Lasting legacy: City woman’s death 30 years ago spurred smoke detector bylaw

Sarnia fire prevention officer Dave Potts, left, with Bev Stratton and Phil Egan, who lost their sister in a fire 30 years ago. France’s Egan’s death sparked a campaign that resulted in Sarnia passing a mandatory smoke detector law. Glenn Ogilvie

Cathy Dobson

Thirty years after a tragic house fire took the life of a young Sarnia woman, her memory lives on thanks to her family’s determination to improve local fire safety.

Twenty-four-year-old Frances Egan came from a big family that included her parents, June and Joseph, and 10 children.

She had moved to an apartment on Davis Street just weeks before it caught fire on Jan. 25, 1985. There was no smoke alarm to wake her.  Faulty wiring was to blame.

“She was a young woman just starting out,” recalled her brother, Phil. “Thirty years later, I still can’t talk easily about it.”

Another brother said Frances taught him to read and nurtured a lifelong love of the printed word.

“I still miss her every day and it hurts to think she could still be here if her home had only been equipped with a working smoke detector,” said Paul Egan, now a political affairs reporter with the Detroit Free Press.

Frances’ death galvanized the family.

A foundation was set up to raise money for smoke alarms, which were distributed to hundreds of Sarnia homes.  Firefighters, electricians and family members installed the devices for seniors and others who lacked resources.
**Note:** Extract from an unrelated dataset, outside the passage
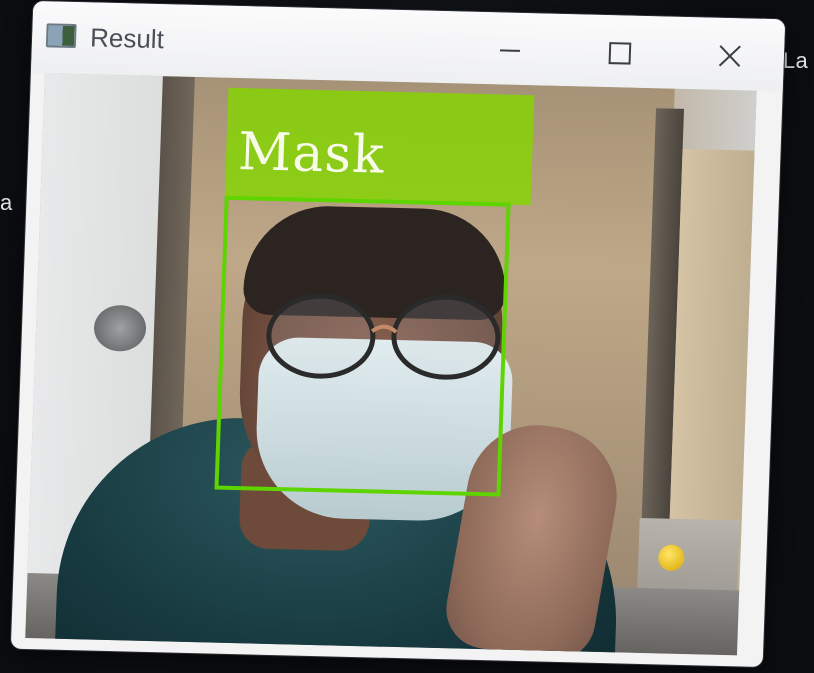  Describe the element at coordinates (61, 36) in the screenshot. I see `app-window-icon` at that location.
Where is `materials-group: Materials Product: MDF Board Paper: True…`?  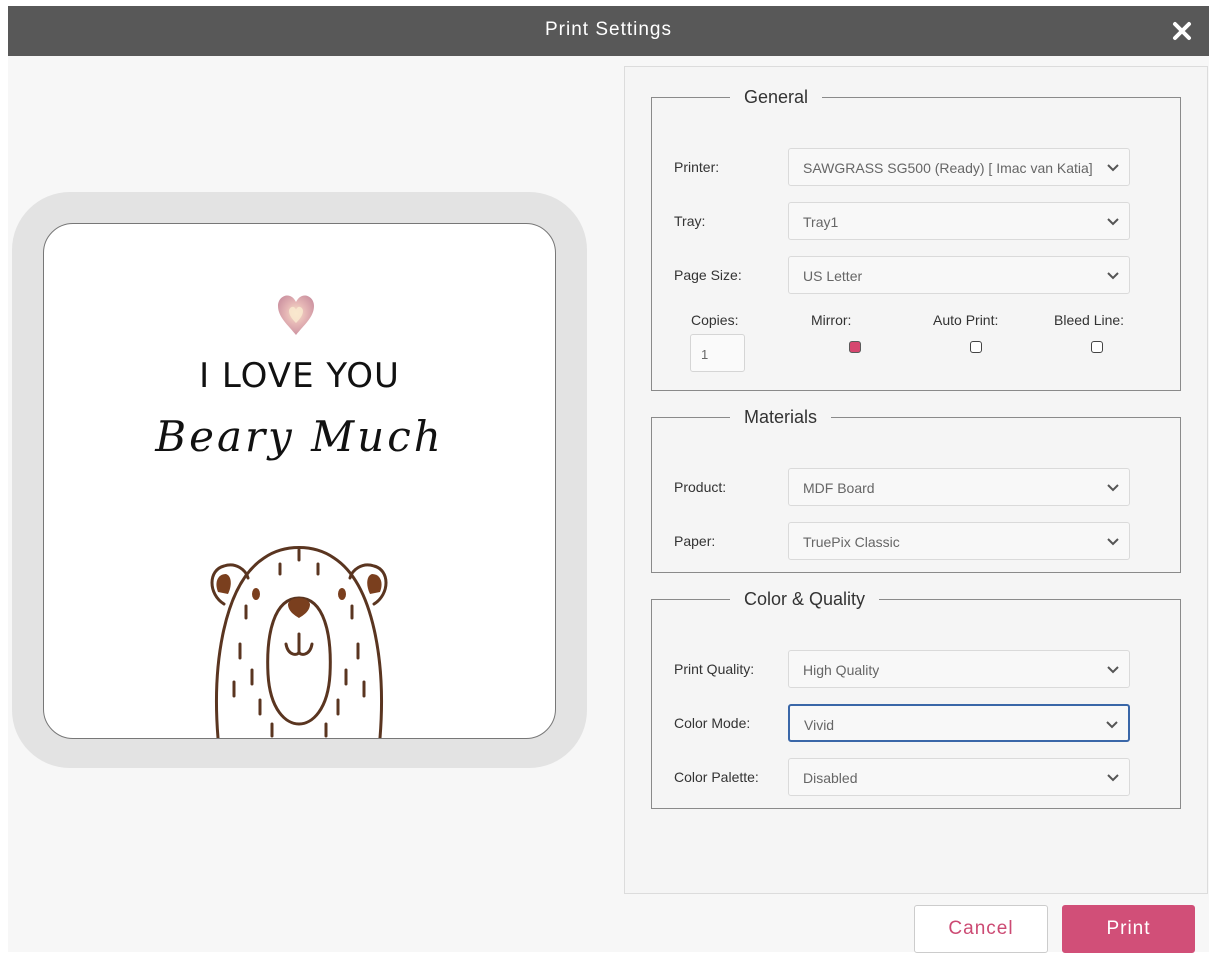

The family wrote pamphlets explaining why smoke alarms save lives and urging homeowners to get equipped. With the help of city hall and local boy scouts, brochures were delivered to 22,000 Sarnia homes.

Joe Egan dedicated a great deal of time to educating the community, said son Phil.

“Dad went into the schools to talk to the kids. And he pushed to make smoke alarms mandatory in Sarnia.

“We just didn’t want it to happen to another family.”

France’s parents were named to Sarnia Mayor Marceil Saddy’s honour list for their remarkable crusade.

Along the way, the Egan family became allies of Sarnia’s firefighters, pushing successfully to get a municipal smoke alarm bylaw passed and to keep the East Street fire hall open when it was threatened with closure.

Even 30 years later, that relationship remains strong. On the anniversary of France’s death last week, family members arrived at the East Street fire hall with a meal for the men on duty.

“We wanted to thank the firefighting fraternity for their service and to express the family’s appreciation for their efforts to save (our) sister’s life,” Phil said.

Frances Egan’s legacy is unusual, said Sarnia Fire Prevention Officer Dave Potts.

“This is a case where the family took on a lot of work so no one else would suffer. The Egans have been key in the fight to get awareness raised in our community about smoke alarms.”

City smoke alarm use jumped to 80% from 60% in the year following Frances’ death, and Sarnia passed a bylaw making smoke alarms mandatory.

It wasn’t until years later, in 1997, that Ontario followed suit, Potts noted.

“At a time when it wasn’t prevalent, the Egans were really strong advocates of smoke alarms and took it to a whole new level,” said Mayor Mike Bradley, a family friend and council member at the time of the fire.

“They took a tragedy that ended a young woman’s life and turned it into a positive.”